What I find most compelling about my clients with ‘borderline’ symptoms is that they are still struggling to exist despite the deep conviction that they do not deserve to do so. And they are still struggling to connect with others, despite being told again and again that they are manipulative and controlling and difficult. Far from being inauthentic, then, these individuals are reaching out into the world in the most honest, direct, vulnerable ways they possibly can, all the while bracing for the invalidation and hostility that they know is likely to follow. They cannot help but reach for connection, and to hold out faith, however dim, that they will find it. I find this incredibly inspiring; it puts front-and-center the impulse for growth and health that I believe exists in all of us, no matter how encrusted with despair, dysfunction, hopelessness, or defeat.

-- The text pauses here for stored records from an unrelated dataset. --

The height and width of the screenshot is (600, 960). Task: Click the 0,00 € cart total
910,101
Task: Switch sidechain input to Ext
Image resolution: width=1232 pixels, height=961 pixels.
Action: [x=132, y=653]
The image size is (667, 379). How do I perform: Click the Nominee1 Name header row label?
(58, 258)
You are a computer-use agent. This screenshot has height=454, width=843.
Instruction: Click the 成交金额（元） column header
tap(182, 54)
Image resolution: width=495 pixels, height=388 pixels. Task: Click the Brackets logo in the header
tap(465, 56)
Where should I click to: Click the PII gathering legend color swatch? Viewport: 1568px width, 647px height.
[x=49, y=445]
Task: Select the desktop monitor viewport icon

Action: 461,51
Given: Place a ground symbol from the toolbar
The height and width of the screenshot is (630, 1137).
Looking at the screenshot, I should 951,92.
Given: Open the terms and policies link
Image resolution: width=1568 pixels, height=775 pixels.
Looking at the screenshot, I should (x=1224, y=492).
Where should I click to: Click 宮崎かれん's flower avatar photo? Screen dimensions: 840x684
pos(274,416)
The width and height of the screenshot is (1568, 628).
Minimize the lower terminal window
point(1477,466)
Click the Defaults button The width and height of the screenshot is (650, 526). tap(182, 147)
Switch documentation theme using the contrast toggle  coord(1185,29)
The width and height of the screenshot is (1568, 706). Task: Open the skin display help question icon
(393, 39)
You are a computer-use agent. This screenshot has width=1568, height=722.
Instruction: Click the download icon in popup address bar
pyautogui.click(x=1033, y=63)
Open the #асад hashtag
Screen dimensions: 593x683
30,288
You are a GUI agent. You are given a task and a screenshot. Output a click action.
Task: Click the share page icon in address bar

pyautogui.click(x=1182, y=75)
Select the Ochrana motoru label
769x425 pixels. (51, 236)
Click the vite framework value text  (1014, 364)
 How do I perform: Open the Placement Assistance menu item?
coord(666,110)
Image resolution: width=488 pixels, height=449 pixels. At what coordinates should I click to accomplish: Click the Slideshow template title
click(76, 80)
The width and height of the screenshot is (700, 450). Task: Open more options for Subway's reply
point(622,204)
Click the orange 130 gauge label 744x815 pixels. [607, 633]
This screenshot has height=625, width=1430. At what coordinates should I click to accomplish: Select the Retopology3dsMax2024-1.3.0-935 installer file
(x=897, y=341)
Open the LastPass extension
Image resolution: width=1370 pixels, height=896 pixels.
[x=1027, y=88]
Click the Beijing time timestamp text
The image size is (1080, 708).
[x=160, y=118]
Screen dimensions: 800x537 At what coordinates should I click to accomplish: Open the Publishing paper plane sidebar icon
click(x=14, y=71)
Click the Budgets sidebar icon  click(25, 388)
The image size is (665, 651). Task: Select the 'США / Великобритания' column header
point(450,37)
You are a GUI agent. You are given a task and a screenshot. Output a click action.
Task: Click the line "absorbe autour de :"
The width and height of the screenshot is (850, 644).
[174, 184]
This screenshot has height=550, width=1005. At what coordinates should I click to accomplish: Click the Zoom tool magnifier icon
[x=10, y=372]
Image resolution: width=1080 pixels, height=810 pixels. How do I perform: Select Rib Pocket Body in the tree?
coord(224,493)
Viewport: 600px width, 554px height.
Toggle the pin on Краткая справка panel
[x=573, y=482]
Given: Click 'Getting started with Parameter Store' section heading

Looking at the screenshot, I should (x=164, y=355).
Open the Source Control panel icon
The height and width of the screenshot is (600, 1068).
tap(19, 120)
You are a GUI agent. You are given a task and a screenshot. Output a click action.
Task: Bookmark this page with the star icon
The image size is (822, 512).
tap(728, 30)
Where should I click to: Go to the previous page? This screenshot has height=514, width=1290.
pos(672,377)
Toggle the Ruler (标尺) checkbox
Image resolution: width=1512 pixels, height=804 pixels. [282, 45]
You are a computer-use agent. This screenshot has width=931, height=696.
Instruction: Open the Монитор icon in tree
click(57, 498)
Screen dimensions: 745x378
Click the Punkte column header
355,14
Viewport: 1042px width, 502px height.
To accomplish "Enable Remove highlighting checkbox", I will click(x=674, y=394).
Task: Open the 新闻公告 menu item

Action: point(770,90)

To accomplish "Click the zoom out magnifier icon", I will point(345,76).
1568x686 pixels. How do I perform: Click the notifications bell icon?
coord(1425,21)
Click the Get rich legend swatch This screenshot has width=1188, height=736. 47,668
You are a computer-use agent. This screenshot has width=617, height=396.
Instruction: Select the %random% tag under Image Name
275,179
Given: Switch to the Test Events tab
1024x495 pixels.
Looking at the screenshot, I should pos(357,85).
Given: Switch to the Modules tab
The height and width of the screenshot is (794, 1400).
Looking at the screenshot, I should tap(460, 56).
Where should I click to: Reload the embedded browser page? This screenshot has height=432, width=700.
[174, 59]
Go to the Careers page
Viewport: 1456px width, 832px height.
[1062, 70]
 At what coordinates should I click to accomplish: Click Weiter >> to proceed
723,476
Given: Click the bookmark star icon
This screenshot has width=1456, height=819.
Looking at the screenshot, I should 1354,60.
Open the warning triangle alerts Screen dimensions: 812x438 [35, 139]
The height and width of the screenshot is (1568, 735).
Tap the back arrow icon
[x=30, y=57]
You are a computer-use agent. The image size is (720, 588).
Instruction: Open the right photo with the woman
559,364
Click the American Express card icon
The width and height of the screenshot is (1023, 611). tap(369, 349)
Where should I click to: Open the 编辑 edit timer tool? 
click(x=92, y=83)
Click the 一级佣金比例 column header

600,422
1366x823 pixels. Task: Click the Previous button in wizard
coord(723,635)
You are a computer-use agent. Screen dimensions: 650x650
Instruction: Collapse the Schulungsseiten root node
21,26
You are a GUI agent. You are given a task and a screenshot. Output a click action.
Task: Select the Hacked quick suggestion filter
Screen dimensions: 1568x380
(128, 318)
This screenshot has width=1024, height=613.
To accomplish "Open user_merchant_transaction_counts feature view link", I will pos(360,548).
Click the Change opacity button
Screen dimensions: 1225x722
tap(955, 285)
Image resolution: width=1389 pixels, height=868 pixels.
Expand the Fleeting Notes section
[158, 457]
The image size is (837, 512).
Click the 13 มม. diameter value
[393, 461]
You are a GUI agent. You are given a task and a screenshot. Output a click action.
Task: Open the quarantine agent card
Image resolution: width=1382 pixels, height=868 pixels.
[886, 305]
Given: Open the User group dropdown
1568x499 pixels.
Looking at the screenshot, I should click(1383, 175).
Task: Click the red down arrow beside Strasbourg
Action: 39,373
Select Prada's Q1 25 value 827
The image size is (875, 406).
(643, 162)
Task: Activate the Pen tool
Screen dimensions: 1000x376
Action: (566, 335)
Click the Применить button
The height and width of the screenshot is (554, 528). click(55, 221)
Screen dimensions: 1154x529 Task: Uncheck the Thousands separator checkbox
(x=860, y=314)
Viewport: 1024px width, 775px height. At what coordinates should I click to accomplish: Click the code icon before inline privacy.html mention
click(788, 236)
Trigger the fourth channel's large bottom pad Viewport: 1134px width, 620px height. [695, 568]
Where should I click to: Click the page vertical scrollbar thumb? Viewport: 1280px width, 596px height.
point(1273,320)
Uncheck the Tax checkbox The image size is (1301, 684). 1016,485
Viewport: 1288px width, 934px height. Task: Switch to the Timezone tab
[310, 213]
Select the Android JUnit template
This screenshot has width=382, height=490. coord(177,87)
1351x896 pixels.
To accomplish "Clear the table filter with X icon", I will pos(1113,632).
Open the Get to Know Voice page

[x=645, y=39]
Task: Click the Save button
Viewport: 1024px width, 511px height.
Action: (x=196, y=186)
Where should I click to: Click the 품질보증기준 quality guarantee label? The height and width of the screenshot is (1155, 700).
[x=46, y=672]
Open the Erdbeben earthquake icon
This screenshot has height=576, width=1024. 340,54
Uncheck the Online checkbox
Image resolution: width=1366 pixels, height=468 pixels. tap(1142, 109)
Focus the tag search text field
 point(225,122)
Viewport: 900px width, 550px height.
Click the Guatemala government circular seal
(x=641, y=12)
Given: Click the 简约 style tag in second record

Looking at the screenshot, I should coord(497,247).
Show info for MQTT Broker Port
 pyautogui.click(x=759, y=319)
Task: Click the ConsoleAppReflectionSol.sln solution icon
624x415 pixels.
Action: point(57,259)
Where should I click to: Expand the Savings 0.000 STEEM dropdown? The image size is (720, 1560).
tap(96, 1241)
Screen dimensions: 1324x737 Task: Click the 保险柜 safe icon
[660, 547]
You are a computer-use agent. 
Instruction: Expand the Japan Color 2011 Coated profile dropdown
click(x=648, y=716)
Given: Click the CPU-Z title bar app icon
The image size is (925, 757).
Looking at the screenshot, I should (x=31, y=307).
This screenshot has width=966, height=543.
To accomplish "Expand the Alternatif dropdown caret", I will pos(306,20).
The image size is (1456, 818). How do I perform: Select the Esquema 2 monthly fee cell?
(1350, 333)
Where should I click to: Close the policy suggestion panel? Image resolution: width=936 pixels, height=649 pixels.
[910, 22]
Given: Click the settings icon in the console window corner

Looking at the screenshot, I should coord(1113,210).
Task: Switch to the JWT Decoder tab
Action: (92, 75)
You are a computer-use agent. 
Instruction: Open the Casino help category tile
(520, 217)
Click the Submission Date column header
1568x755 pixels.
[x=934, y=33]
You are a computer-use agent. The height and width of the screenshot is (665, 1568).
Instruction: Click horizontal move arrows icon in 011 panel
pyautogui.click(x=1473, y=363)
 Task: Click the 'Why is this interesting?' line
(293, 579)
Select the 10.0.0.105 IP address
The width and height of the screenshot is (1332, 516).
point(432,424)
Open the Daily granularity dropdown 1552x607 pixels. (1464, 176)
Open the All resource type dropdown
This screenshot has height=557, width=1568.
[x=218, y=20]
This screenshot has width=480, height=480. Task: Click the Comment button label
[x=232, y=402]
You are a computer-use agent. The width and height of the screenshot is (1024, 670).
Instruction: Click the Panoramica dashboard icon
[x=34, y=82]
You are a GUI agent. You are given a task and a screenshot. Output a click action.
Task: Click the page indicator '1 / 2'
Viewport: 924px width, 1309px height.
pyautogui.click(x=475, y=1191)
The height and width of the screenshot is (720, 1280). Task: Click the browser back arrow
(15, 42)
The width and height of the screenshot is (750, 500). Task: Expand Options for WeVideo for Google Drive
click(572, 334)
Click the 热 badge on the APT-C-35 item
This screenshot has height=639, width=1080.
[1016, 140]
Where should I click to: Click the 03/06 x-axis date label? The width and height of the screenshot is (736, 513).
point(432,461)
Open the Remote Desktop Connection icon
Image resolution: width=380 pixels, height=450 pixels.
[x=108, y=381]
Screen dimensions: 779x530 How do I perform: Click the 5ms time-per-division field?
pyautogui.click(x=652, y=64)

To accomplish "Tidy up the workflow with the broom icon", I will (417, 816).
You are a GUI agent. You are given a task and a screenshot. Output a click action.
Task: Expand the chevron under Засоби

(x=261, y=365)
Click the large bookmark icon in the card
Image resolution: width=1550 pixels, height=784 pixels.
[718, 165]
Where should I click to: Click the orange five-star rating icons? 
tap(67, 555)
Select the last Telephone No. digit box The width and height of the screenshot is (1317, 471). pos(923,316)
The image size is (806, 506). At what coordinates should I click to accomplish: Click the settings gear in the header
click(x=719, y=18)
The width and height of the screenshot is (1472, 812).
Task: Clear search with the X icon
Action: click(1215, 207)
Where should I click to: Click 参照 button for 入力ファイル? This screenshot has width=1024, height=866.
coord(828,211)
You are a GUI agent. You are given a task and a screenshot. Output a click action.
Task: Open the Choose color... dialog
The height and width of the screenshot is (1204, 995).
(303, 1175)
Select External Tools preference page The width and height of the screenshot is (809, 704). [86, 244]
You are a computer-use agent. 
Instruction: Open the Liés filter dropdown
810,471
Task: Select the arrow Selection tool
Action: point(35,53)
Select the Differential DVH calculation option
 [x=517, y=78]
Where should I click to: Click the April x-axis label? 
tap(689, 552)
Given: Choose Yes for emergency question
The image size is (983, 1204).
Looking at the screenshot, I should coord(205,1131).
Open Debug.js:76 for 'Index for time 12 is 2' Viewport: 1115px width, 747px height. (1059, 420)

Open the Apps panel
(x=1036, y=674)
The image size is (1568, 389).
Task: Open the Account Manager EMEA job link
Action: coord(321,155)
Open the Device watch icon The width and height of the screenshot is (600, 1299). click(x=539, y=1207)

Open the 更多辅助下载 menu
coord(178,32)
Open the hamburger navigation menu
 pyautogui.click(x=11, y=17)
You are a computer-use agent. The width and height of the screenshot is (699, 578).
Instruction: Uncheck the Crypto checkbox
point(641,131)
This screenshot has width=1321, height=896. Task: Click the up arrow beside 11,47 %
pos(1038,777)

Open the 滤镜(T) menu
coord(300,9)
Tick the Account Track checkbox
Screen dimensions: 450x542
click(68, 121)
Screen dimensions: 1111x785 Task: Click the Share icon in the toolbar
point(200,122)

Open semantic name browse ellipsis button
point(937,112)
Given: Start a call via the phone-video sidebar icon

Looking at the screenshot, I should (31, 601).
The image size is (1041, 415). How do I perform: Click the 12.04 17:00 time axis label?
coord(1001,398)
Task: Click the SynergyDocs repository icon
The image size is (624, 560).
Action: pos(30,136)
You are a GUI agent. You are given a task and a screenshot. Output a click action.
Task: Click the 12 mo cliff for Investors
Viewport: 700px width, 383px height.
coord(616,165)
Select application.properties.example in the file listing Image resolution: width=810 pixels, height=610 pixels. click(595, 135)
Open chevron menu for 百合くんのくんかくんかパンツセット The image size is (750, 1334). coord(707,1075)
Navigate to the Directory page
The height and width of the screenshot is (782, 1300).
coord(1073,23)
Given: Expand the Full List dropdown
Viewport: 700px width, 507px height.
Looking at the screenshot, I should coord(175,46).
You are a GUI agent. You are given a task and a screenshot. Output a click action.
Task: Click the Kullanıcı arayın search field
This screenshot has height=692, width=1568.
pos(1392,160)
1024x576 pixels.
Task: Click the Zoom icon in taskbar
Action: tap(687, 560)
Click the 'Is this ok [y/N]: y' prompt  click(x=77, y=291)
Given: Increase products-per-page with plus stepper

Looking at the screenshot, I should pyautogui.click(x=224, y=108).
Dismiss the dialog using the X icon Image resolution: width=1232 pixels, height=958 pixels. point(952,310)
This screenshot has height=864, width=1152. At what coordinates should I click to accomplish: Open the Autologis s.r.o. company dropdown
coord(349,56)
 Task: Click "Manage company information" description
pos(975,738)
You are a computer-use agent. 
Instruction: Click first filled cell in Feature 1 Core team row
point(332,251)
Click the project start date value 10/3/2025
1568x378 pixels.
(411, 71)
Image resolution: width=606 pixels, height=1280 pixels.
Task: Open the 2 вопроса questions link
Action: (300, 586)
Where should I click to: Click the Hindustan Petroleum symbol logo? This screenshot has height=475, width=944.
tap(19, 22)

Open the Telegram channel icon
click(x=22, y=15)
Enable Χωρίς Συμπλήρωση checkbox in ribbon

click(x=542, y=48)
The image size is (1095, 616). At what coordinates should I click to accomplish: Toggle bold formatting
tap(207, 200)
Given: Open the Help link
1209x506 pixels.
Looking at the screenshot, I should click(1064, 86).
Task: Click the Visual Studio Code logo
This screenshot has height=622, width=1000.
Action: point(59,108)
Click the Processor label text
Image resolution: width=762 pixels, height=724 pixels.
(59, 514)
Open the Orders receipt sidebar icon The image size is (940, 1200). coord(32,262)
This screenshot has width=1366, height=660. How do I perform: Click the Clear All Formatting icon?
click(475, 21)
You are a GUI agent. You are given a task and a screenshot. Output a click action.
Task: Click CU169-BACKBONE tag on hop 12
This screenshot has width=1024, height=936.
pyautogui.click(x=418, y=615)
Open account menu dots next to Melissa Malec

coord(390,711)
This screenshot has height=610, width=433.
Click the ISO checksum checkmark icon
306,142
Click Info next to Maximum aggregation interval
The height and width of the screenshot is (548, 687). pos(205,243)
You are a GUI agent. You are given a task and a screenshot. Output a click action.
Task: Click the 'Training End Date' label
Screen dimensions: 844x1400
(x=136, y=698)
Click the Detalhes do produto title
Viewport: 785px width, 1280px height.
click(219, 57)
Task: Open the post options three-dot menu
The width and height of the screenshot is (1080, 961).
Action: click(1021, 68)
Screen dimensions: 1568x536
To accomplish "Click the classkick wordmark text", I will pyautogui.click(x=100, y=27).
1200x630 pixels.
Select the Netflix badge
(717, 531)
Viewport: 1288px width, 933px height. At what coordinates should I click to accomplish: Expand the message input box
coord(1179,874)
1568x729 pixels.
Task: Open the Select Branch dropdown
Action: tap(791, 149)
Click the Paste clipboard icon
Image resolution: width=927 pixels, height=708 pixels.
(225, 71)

I learn from these clients every single day. Their struggles and their resilience humble me. They remind me that intellectual critique is but one piece of a much larger puzzle, and that they have experiences that deserve to be heard and validated, even when (perhaps especially when) they challenge our interpretations. They push me to become a better scholar, a better clinician, and, I hope, in the end, a better human being. Those who resist working with these clients therapeutically or deny their existence epistemologically elide the incredible strength, resilience, creativity, and integrity of many of these people. The work is raw. It is challenging. But it is real. And above all, it is human.